Later in the day, Disney, Lionsgate and Paramount Global also said they were suspending or pausing advertising on X.

Musk sparked outcry this week with his own tweets responding to a user who accused Jews of hating white people and professing indifference to antisemitism. “You have said the actual truth,” Musk tweeted.

Musk has faced accusations of tolerating antisemitic messages on the platform since purchasing it last year, and the content on X has gained increased scrutiny since the war between Israel and Hamas began.

“We condemn this abhorrent promotion of Antisemitic and racist hate in the strongest terms, which runs against our core values as Americans,” White House spokesperson Andrew Bates said Friday in response to Musk’s tweet.

X CEO Linda Yaccarino said X’s “point of view has always been very clear that discrimination by everyone should STOP across the board.”
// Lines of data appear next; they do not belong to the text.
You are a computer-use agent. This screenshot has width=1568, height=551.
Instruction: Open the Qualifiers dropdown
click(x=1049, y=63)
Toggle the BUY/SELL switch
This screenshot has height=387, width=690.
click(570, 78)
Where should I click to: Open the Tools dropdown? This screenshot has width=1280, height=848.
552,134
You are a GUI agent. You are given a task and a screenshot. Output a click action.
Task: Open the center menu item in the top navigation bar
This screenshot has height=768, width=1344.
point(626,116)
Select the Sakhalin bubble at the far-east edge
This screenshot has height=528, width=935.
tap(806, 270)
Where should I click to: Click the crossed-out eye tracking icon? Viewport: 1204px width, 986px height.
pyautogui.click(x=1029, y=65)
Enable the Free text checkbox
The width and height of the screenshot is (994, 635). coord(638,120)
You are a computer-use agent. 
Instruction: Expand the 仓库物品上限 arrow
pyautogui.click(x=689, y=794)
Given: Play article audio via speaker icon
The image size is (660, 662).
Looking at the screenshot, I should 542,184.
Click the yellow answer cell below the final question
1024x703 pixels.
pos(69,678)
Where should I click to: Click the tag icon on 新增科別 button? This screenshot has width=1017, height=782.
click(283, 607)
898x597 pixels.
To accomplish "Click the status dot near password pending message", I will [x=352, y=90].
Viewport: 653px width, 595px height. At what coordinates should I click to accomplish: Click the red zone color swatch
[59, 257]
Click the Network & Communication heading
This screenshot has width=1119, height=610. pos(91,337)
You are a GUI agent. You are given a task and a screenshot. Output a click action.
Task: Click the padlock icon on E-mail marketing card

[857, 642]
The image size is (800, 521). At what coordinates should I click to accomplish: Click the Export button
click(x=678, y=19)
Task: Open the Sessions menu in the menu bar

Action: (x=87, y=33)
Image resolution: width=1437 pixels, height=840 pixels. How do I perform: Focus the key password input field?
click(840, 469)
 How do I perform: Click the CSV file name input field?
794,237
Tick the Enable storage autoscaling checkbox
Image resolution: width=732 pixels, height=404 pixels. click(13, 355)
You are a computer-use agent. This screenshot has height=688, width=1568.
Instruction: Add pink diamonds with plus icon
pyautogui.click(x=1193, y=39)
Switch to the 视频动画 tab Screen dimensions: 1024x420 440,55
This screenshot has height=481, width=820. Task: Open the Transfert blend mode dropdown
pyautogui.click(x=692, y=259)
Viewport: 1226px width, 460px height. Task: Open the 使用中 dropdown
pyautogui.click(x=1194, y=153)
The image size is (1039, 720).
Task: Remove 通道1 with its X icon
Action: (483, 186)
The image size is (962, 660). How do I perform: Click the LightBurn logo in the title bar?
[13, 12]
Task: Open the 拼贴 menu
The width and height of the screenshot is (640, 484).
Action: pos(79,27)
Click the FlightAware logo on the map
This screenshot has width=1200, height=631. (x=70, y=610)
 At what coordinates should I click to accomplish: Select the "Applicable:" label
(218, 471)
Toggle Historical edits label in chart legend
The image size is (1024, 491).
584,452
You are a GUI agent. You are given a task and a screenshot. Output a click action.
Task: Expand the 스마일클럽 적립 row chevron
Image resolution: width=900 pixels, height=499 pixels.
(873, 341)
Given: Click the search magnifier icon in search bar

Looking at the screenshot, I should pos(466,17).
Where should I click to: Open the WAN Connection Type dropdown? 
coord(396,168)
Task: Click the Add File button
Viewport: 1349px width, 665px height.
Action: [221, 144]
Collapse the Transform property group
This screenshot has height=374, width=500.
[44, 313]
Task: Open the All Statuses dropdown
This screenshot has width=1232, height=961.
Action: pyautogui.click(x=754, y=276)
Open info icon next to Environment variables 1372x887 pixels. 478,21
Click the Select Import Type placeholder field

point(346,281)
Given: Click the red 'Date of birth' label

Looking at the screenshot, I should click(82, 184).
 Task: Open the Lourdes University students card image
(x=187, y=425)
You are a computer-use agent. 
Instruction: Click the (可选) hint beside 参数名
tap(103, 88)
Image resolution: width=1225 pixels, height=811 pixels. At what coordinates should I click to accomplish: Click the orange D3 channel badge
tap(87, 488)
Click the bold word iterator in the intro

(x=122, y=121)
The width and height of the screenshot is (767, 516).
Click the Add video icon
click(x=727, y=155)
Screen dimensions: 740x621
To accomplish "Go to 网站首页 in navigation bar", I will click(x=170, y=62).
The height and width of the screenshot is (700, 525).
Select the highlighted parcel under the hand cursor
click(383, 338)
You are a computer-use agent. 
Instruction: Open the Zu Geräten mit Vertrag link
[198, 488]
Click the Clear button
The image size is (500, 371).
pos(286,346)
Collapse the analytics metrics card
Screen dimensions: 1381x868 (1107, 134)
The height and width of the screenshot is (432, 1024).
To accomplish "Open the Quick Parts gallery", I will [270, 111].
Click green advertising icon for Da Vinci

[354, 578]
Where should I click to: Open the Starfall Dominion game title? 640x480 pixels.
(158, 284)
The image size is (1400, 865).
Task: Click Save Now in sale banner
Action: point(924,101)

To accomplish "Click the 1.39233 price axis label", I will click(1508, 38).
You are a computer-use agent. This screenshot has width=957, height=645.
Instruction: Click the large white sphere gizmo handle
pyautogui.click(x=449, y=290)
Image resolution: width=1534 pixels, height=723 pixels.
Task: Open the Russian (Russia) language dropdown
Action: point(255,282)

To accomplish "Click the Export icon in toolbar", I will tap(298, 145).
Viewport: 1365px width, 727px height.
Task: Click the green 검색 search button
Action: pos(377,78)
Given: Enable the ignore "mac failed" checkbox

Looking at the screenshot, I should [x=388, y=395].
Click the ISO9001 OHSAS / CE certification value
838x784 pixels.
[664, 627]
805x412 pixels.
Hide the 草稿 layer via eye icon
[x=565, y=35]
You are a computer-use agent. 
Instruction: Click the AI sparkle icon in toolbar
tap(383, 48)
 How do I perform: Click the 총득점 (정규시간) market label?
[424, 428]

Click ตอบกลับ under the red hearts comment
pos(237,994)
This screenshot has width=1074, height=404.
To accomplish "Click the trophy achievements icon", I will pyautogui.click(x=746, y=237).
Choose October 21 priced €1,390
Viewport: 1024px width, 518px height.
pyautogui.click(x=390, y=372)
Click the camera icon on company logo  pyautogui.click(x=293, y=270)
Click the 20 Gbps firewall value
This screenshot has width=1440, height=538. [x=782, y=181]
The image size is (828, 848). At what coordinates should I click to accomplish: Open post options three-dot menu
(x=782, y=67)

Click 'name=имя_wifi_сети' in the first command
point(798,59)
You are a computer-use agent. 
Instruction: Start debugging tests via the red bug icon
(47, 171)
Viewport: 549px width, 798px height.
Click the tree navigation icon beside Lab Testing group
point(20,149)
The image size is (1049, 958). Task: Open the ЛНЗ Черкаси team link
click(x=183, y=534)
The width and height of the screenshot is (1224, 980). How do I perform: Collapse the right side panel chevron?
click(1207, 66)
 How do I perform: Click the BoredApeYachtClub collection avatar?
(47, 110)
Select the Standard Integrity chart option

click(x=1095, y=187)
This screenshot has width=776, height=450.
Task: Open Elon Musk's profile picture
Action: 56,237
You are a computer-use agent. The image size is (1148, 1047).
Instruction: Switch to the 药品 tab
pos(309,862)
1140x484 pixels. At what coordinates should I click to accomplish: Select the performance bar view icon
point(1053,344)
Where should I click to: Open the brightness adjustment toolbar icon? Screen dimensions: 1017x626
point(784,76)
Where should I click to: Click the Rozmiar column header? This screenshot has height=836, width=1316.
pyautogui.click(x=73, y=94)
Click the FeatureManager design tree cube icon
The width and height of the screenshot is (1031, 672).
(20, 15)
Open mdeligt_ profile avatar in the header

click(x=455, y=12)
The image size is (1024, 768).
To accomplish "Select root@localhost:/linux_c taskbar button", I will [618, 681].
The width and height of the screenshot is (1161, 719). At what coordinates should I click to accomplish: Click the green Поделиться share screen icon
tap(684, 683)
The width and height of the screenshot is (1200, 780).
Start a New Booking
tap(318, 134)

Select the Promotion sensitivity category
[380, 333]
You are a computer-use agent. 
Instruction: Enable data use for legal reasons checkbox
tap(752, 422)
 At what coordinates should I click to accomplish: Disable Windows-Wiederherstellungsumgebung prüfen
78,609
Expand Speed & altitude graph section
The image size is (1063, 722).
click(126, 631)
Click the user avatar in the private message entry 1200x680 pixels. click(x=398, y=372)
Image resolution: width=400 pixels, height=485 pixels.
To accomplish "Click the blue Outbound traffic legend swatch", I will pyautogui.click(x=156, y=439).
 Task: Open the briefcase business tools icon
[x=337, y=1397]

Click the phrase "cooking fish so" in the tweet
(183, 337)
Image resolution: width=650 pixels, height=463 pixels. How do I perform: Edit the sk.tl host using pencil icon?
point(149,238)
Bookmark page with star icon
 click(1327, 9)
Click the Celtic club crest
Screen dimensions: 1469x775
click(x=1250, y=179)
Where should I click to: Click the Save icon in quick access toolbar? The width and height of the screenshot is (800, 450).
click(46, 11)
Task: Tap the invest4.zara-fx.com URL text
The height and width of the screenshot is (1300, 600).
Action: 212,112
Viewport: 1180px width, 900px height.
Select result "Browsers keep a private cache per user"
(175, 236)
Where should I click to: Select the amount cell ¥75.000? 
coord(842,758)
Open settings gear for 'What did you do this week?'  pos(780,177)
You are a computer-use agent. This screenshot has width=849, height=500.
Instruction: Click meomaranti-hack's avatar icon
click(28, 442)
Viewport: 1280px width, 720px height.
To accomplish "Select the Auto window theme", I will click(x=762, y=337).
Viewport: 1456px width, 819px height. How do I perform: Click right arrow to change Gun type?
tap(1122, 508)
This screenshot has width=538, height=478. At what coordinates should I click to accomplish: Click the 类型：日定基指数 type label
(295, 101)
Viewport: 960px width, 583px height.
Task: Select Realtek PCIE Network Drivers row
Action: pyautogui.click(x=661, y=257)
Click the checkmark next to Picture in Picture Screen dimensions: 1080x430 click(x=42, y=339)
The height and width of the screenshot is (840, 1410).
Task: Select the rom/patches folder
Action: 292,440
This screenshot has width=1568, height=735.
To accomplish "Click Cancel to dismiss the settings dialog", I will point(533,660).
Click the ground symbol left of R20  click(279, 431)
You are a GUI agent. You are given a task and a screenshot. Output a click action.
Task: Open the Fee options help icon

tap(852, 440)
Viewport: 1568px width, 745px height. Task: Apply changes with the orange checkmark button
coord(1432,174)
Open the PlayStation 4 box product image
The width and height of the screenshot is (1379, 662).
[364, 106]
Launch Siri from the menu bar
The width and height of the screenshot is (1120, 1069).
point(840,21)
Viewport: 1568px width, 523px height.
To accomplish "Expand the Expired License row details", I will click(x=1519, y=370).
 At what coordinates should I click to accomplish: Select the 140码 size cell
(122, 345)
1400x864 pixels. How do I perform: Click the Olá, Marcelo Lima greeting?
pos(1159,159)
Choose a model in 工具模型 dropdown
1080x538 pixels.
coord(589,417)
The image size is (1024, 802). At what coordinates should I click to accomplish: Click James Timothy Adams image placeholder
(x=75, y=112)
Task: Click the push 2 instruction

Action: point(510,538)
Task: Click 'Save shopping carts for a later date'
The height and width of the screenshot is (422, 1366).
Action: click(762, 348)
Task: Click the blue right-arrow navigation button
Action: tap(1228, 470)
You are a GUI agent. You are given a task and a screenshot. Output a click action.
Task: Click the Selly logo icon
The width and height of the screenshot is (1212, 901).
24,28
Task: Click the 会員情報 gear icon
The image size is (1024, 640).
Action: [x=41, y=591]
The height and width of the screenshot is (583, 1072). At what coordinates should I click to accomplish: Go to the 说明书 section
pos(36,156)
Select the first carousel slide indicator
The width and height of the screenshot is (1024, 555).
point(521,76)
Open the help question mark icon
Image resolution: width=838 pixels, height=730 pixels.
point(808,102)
“I think that’s something we can and should all agree on,” she tweeted Thursday.

Yaccarino, a former NBCUniversal executive, was hired by Musk to rebuild ties with advertisers who fled after he took over, concerned that his easing of content restrictions was allowing hateful and toxic speech to flourish and that would harm their brands.

“When it comes to this platform — X has also been extremely clear about our efforts to combat antisemitism and discrimination. There’s no place for it anywhere in the world — it’s ugly and wrong. Full stop,” Yaccarino said.

The accounts that Media Matters found posting antisemitic material will no longer be monetizable and the specific posts will be labelled “sensitive media,” according to a statement from X. Still, Musk decried Media Matters as “an evil organisation.”

The head of the Anti-Defamation League also hit back at Musk’s tweets this week, in the latest clash between the prominent Jewish civil-rights organisation and the billionaire businessman.

“At a time when antisemitism is exploding in America and surging around the world, it is indisputably dangerous to use one’s influence to validate and promote antisemitic theories,” ADL CEO Jonathan Greenblatt said on X.